Item-finding records:
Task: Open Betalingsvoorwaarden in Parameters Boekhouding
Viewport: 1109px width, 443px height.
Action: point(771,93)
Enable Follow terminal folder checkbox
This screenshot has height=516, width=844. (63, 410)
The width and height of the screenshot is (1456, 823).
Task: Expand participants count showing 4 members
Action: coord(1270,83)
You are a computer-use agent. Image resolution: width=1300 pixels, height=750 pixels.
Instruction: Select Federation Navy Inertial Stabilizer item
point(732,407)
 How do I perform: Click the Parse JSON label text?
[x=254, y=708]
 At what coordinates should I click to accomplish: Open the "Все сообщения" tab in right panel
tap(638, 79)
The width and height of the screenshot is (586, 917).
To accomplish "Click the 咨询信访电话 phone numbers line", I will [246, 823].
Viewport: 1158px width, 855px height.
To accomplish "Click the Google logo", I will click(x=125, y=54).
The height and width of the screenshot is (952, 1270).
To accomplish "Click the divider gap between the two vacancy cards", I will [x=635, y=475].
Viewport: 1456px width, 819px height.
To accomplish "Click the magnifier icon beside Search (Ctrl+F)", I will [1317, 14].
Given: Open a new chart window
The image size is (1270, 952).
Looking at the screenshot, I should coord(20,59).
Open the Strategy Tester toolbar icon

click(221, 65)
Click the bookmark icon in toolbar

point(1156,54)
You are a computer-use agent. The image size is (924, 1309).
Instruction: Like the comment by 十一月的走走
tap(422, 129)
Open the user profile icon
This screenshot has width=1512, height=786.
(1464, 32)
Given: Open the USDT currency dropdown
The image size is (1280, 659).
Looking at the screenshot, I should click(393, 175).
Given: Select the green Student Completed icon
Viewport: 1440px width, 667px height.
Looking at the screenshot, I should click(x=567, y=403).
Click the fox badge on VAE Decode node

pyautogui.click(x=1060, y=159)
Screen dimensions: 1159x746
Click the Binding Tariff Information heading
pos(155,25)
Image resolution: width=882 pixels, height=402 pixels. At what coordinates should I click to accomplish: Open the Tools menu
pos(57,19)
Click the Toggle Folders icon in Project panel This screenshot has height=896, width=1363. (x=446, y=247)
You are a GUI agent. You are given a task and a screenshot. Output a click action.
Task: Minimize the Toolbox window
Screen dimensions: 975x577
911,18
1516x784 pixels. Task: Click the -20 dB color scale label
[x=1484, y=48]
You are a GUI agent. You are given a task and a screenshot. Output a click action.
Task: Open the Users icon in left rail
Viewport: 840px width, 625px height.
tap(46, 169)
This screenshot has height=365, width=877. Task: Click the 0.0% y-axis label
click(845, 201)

- **AIM OF THE EXERCISE**:
Swap "icon" for "button" in everything from the line containing "Given: Select the" down to the last of the lines, and give that stretch back with nothing else changed.

- **RESULT BELOW**:
Given: Select the green Student Completed button
Viewport: 1440px width, 667px height.
Looking at the screenshot, I should click(x=567, y=403).
Click the fox badge on VAE Decode node

pyautogui.click(x=1060, y=159)
Screen dimensions: 1159x746
Click the Binding Tariff Information heading
pos(155,25)
Image resolution: width=882 pixels, height=402 pixels. At what coordinates should I click to accomplish: Open the Tools menu
pos(57,19)
Click the Toggle Folders button in Project panel This screenshot has height=896, width=1363. (x=446, y=247)
You are a GUI agent. You are given a task and a screenshot. Output a click action.
Task: Minimize the Toolbox window
Screen dimensions: 975x577
911,18
1516x784 pixels. Task: Click the -20 dB color scale label
[x=1484, y=48]
You are a GUI agent. You are given a task and a screenshot. Output a click action.
Task: Open the Users button in left rail
Viewport: 840px width, 625px height.
tap(46, 169)
This screenshot has height=365, width=877. Task: Click the 0.0% y-axis label
click(845, 201)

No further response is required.